Religion
- Affiliation: Hinduism
- Deity: Pariyanampatta Bhagavathy Temple

Location
- Location: Kattukulam
- State: Kerala
- Country: India
- Interactive map of Sree Pariyanampatta Bhagavathy Temple
- Coordinates: 10°52′46″N 76°24′11″E﻿ / ﻿10.87940°N 76.40309°E

= Pariyanampatta Bhagavathi Temple =

The Pariyanempatta Bhagavathi Temple is one of the famous temples of Kerala, India, dedicated to Bhagavathy. This is one of the largest Devi temples of Valluvanad Desam in Palghat district. The presiding deity is known as the Goddess of 14 Desams. The temple and its precincts resemble that of Mookambika temple Kollur.

== Important months ==

Pooram is the major festival celebrated in this temple. The festival is celebrated on the day when the moon rises with pooram star in the Malayalam month of Medam. ‘Moorthiyaatom’ on the eve of Pooram (Valiyaarattu) is the unique feature of this temple.
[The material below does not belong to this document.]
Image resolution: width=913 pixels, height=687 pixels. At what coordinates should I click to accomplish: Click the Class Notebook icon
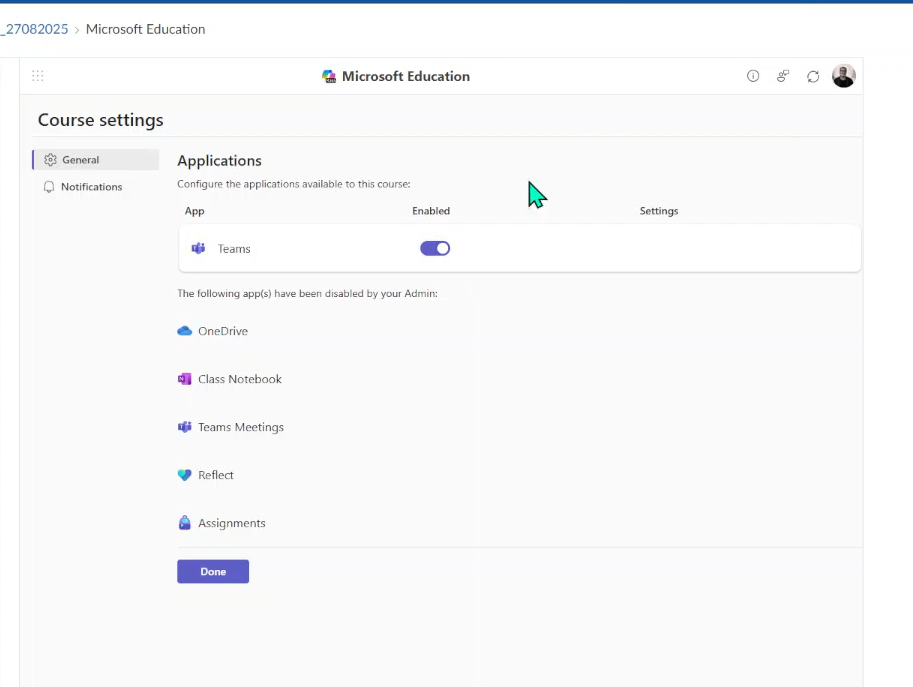pyautogui.click(x=184, y=379)
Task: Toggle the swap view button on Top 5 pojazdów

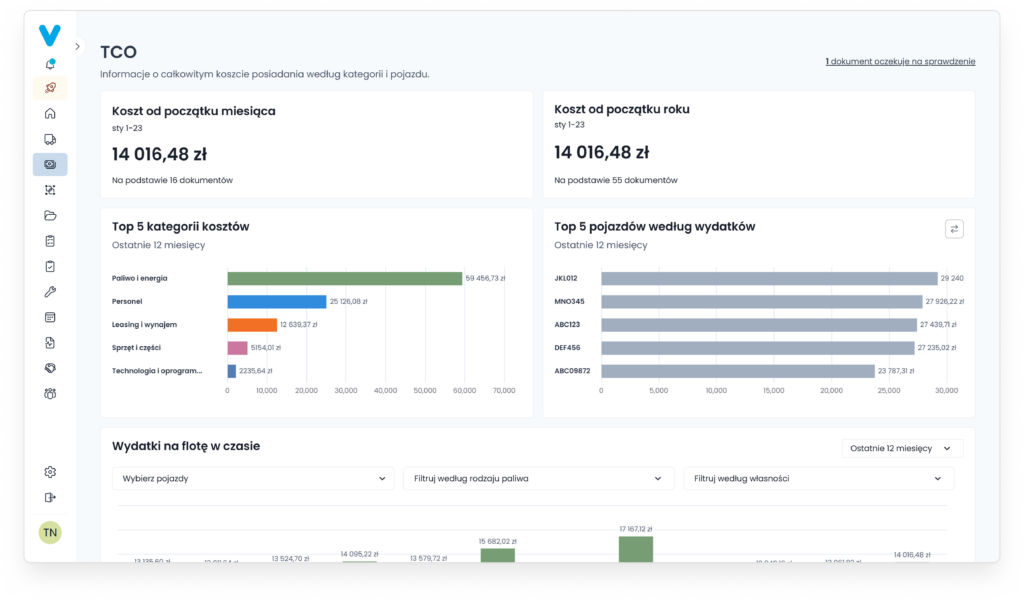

Vela is before the star Pooram in the month of Makara. Pooram starts on 1st Kumbha with the hoisting of the temple flag.
Vishuvilakku is celebrated on 1st of Medom.
Laksharchana is performed permanently in the month of Karkitaka.
Karthika Vilakku is celebrated in the month of Vrichika during the star Karthika, with various programmes

==In popular culture==
The action packed climax scene of Malayalam movie Devasuram, starring Mohanlal, was entirely shot in this temple. It involves a terrible duel between mangalassery Neelakandan Mohanlal and Mundakkal SekharanNapoleon (actor).